Exercise task 1: Please list every scope that the PMIx allocation thread asks about when it considers where a PMIx handle or ID stays meaningful.
Exercise task 2: Resume the PMIx allocation thread from its last sentence.

Excerpt provided:
────────────────

[mpiwg-sessions] PMIx allocate resources request

Tue Sep 20 14:25:11 CDT 2022

Hi all,

The choices Ralph outlines fit with how cancellation of point-to-point messages work in MPI. There’s a moment in time (implementation specific and invisible to the user) when it becomes too late to cancel the message operation. MPI mandates that either the cancellation succeeds or the message operation succeeds but not both and not neither. As long as exactly one of the two processes A and B gets PMIX_SUCCESS and the other gets an error, then it’ll work fine.

MPI has deprecated cancellation of send operations because it was too hard to implement given the existence of eager send protocols and the completion semantics of MPI, which is always “I’ve done my part”. Both the allocation request and the cancellation request require remote action and rely on a remote state change so they look more like receiving in MPI than sending. So there should be no implementation concerns.

MPI programs have no way for process A to “tell process B about” an operation request handle returned to process A. Copying the bytes doesn’t work because the value is meaningless to any other process. What is the scope for meaningfulness of PMIX handles/IDs? What needs to be shared for this transfer to make sense? Same process, same server, same host, same scheduler? Does that scope translate into a usable MPI semantic?

Cheers,
Dan.

Sent from my iPhone

> On 20 Sep 2022, at 19:22, Ralph Castain via mpiwg-sessions <mpiwg-sessions at lists.mpi-forum.org> wrote:
> 
> Assuming okay with the folks on this list, it should work for me. Here are some thoughts I sent to Dominik:
> 
> ...let me offer you a slightly different thought model.
> 
> First, there is nothing to say that the allocation request and cancellation must come from the same process. Indeed, in many cases we've been studying, the cancellation directive is likely not only to come from a different process, but also come multiple times from multiple sources. This is why I keep pushing people away from MPI as the example - MPI's bulk synchronous model leads people to think in a "linear" fashion, while dynamic environments are inherently non-linear.
> 
> Second, the internal operations of the scheduler should never be visible to the application. If one scheduler delays actual cancellation of the allocation request until the end of a schedule calculation while another does it immediately, that shouldn't impact the application, nor should it affect the methodology resulting from the thought model.
> 
> So in this case, let's look at the following model. Process A issues an allocation request - doesn't matter if they use the blocking or non-blocking API as the former just calls the latter with an internal callback function. The request flows to the client's local server, which relays it to the host and returns PMIX_SUCCESS to the client, thereby indicating that the request was successfully filed with the host (as opposed to PMIX_ERR_NOT_SUPPORTED because the host doesn't support that API) and the assigned request ID. Process A then shares that ID with process B.
> 
> The host relays the request to the scheduler. In the case of a static scheduler, this eventually triggers a recomputation of the overall schedule - could be a delay before that happens. In the case of a dynamic scheduler, the request is immediately added to the continual schedule computation. Either way, what happens in here doesn't matter to us.
> 
> At some point, process B determines that the application doesn't require the operation specified in the request by process A. For example, it could be that B has indicators that the job will complete sooner and therefore the allocation extension isn't needed. Anyway, B now issues a cancellation order on the assigned request ID. This flows to its local server, which again relays it to the host and returns PMIX_SUCCESS to the client, thereby indicating that the request was successfully filed with the host - remember, the host could NOT_SUPPORT a cancellation request.

────────────────

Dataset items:
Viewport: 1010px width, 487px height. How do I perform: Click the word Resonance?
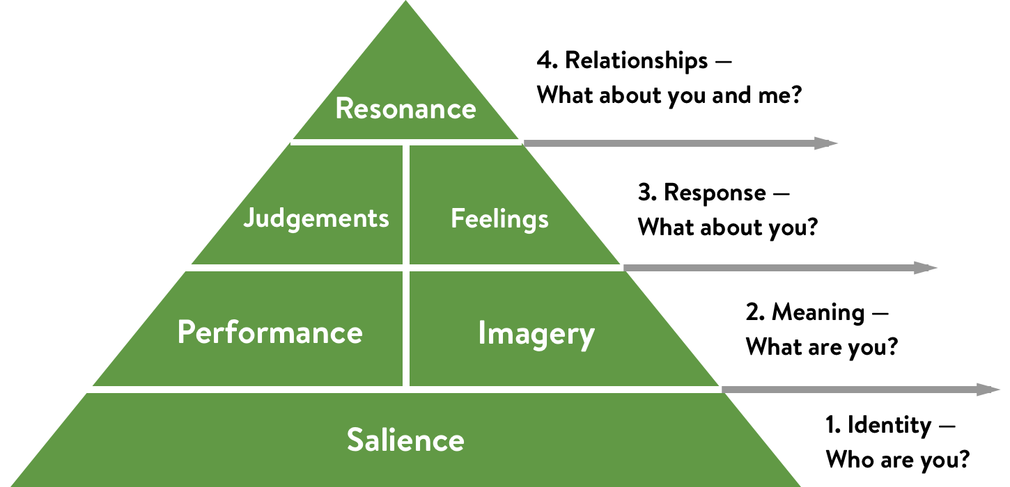coord(405,109)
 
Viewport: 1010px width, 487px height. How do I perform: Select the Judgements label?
coord(316,218)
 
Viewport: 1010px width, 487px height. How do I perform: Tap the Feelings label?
coord(499,219)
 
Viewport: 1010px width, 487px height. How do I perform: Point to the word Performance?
coord(270,333)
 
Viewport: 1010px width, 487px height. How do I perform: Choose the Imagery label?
coord(536,334)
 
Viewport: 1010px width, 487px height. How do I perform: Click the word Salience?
coord(405,440)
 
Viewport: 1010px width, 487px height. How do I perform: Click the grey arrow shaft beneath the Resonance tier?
coord(669,143)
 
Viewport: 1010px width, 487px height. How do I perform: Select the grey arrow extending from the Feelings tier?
coord(766,268)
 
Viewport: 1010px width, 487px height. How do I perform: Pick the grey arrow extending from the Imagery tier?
coord(850,390)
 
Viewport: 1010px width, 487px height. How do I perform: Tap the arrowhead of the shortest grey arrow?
coord(826,143)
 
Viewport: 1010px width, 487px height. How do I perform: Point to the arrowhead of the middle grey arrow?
coord(926,268)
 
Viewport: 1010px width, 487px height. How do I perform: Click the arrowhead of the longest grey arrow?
coord(988,390)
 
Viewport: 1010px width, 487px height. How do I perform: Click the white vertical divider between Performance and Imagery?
coord(406,327)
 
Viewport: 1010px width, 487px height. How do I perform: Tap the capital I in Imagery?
coord(481,333)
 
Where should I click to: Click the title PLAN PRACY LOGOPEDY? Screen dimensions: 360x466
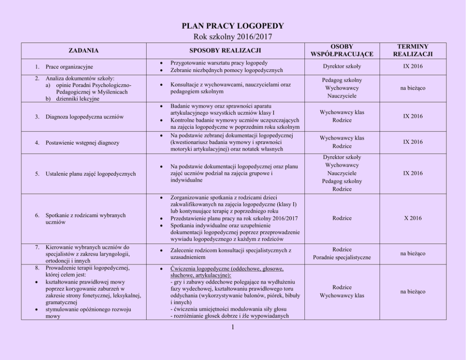point(233,26)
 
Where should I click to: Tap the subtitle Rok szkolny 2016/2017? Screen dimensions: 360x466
point(233,36)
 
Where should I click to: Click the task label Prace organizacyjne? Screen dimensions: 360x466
point(69,67)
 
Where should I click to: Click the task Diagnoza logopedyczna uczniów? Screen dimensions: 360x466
point(84,117)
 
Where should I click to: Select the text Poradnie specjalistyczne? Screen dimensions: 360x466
point(342,258)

────────────────

Reply 1:
- Same process
- Same server
- Same host
- Same scheduler

Reply 2:
> 
> So we now have two processes waiting for a response from the host. Process A is sitting in a wait state looking for a response to its allocation request. Process B is sitting in a wait state looking for a response to the cancellation request.
> 
> We therefore want the scheduler to immediately return a PMIX_ERR_CANCELLED response to process A, thus releasing it from its wait state and telling it that the requested allocation operation is not going to be performed. We also want the scheduler to immediately return a PMIX_SUCCESS response to process B, thereby indicating that the cancellation request was successfully performed.
> 
> Note that we don't care what the scheduler has to do internally to accomplish these tasks. The static scheduler might well have to complete its operation before discarding the result, while the dynamic scheduler simply removes the requested allocation from its ongoing computations. Doesn't matter to us - one just needs to internally track that the allocation resulting from its computation is to be discarded, while the other just drops the request from consideration. Neither case impacts what we see.
> 
> This leaves open the issue of the race conditions between these two requests. Our goal must be to ensure that both processes are released (i.e., dont' hang waiting for a response) - consistency between the processes is the responsibility of the application.
> 
> Let's take the extreme cases. First, assume that the scheduler completes the allocation procedure and has sent a notification to process A. The request from process B then arrives just after the response was sent to A, but before it can arrive - i.e., there is no time for process A to alert process B that the allocation has been given.
> 
> We have a couple of options here. First, we could have the scheduler generate a PMIx event indicating that the allocation has been terminated by cancellation and take the allocation back, responding with PMIX_SUCCESS to process B. Thus, process A would receive PMIX_SUCCESS that the allocation was granted, but almost immediately afterwards receive an event indicating that the allocation had been rescinded by cancellation.
> 
> Another option would be to return an error to the cancellation request on the grounds that is is too late - the allocation was already granted. The application can then internally resolve the conflict and "return" the allocation if required.
> 
> My approach is to use the second option as it provides the best consistency at the scheduler. The cancellation request is too late - let the application deal with it.
> 
> Second extreme case is the reverse of the two. Let's assume that the scheduler has just finished setting up the allocation, and before it can notify A that the allocation is complete and ready, it gets a cancellation order from B. We could return PMIX_SUCCESS  to A and give A the allocation, and return PMIX_ERR_XXX to B indicating that it was too late to cancel. Or we could return PMIX_ERR_CANCELLED to A indicating that we couldn't give it the allocation because it was cancelled, and PMIX_SUCCESS to B indicating that the cancellation request was honored.
> 
> My approach here is the second one - return the cancellation error to A and success to B, and then tear down whatever was done in support of the initial request. Reason is that we had not yet notified A that the allocation was ready, and therefore A could not have started responding to that allocation. Yes, it could take a while for the host to internally deal with the change - but again, that is invisible to the application.
> 
> Hope that helps.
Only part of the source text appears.